Nasza Loteria NaM - pasek na kartach artykułów

Malbork. Wystawa na 100-lecie plebiscytu już otwarta [ZDJĘCIA]. Dzisiaj można zagłosować symbolicznie

Radosław Konczyński
Fot. Radosław Konczyński
Od niedzieli (12 lipca) w Muzeum Miasta Malborka przy ul. Kościuszki 54 można oglądać wystawę czasową "Plebiscyt 1920. Mała Polska - Wielcy Polacy", przygotowaną wspólnie przez tę miejską instytucję, Archiwum Państwowe w Malborku i Szkołę Podstawową w Janowie.

Na wystawę zorganizowaną dzięki temu, że Muzeum Miasta Malborka pozyskało grant z programu „Niepodległa”, trafiły dokumenty, zdjęcia, oryginalne pamiątki z zasobów tej instytucji oraz partnerów: AP Malbork, SP w Janowie, ale też od kilku osób prywatnych. Ekspozycja została umieszczona w piwnicach budynku przy ul. Kościuszki 54, wyremontowanych w ramach niedawnej termomodernizacji przeprowadzonej przez miasto.

Dwie pierwsze sale zostały przygotowane dzięki zbiorom Archiwum Państwowego i pozwalają wyobrazić sobie, jak wyglądał Malbork i okolice w czasie przygotowań do plebiscytu. Pierwsza część dotyczy działań propagandowych.

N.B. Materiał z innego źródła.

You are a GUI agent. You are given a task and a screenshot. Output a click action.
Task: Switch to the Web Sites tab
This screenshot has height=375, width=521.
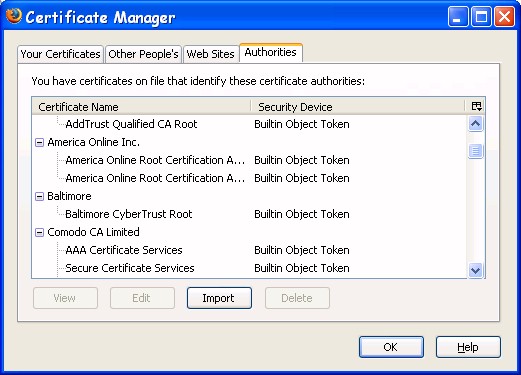click(x=211, y=54)
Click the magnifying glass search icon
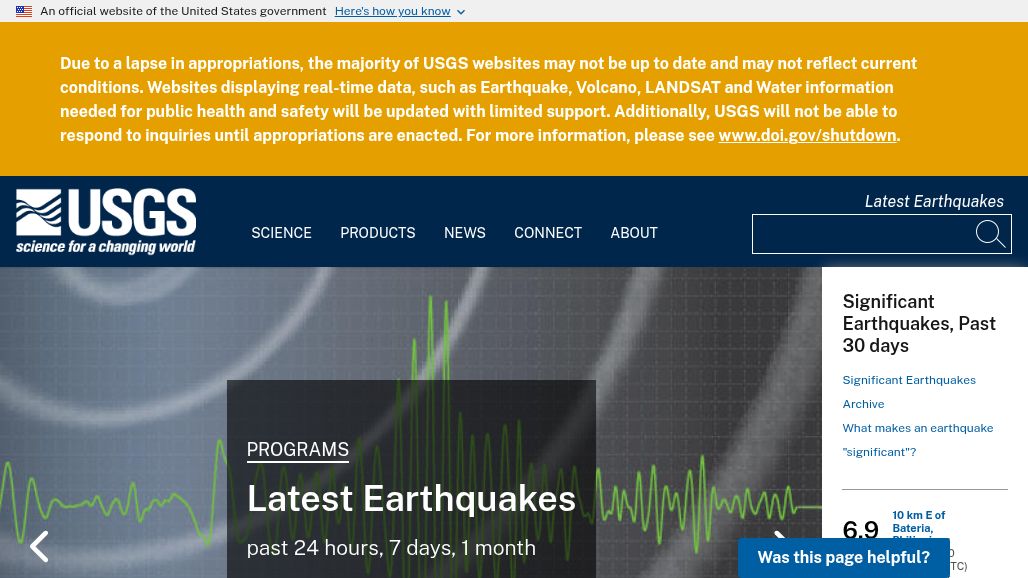The width and height of the screenshot is (1028, 578). click(991, 234)
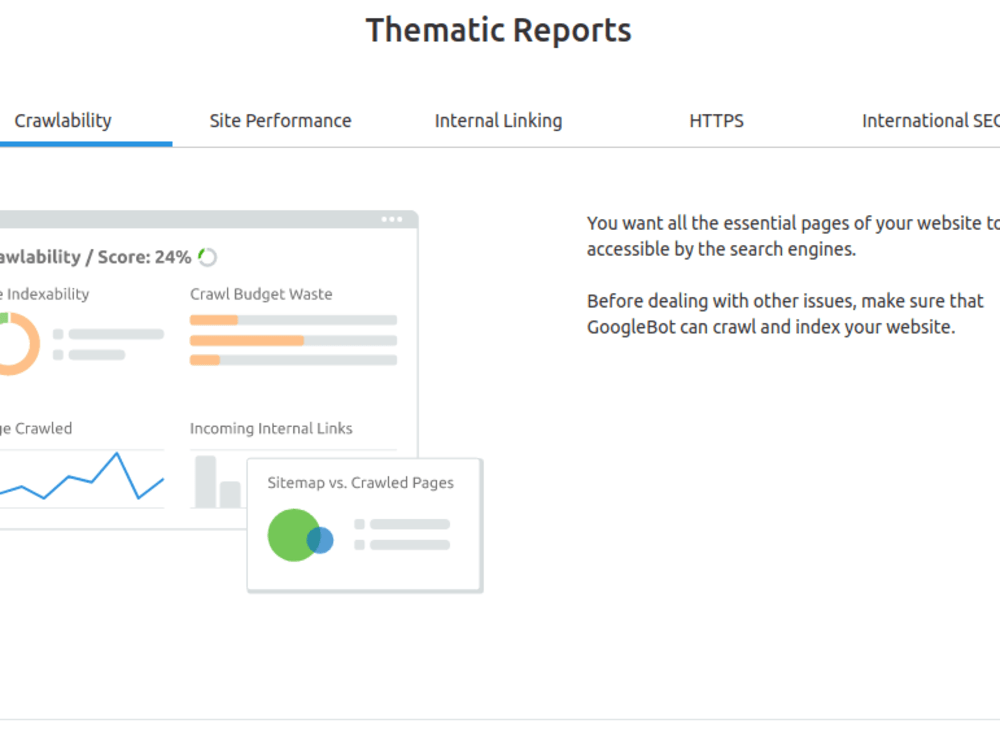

- Na planszach mamy tutaj pokazane tworzenie się komitetu ludowego, na czele którego stanął Antoni Kulecki, mieszkaniec Malborka. Fabryka powozów Kuleckich funkcjonowała na dzisiejszej ulicy Piłsudskiego. Jak wiadomo, nieliczna grupa Polaków zajmowała się przygotowaniami i nie miała zbyt wielkiej siły przebicia. Próby organizowania wieców były podjęte dwie – jedna w lutym, druga w kwietniu 1920 roku, obie zostały rozbite przez bojówki niemieckie. Tak naprawdę jedynym udanym przedsięwzięciem był Dzień Polski zorganizowany 2 maja, ale w Sztumie. Manifestacja też była zakłócona przez bojówki niemieckie – opowiadał podczas niedzielnego otwarcia wystawy Tomasz Kukowski, jej kurator z ramienia AP w Malborku.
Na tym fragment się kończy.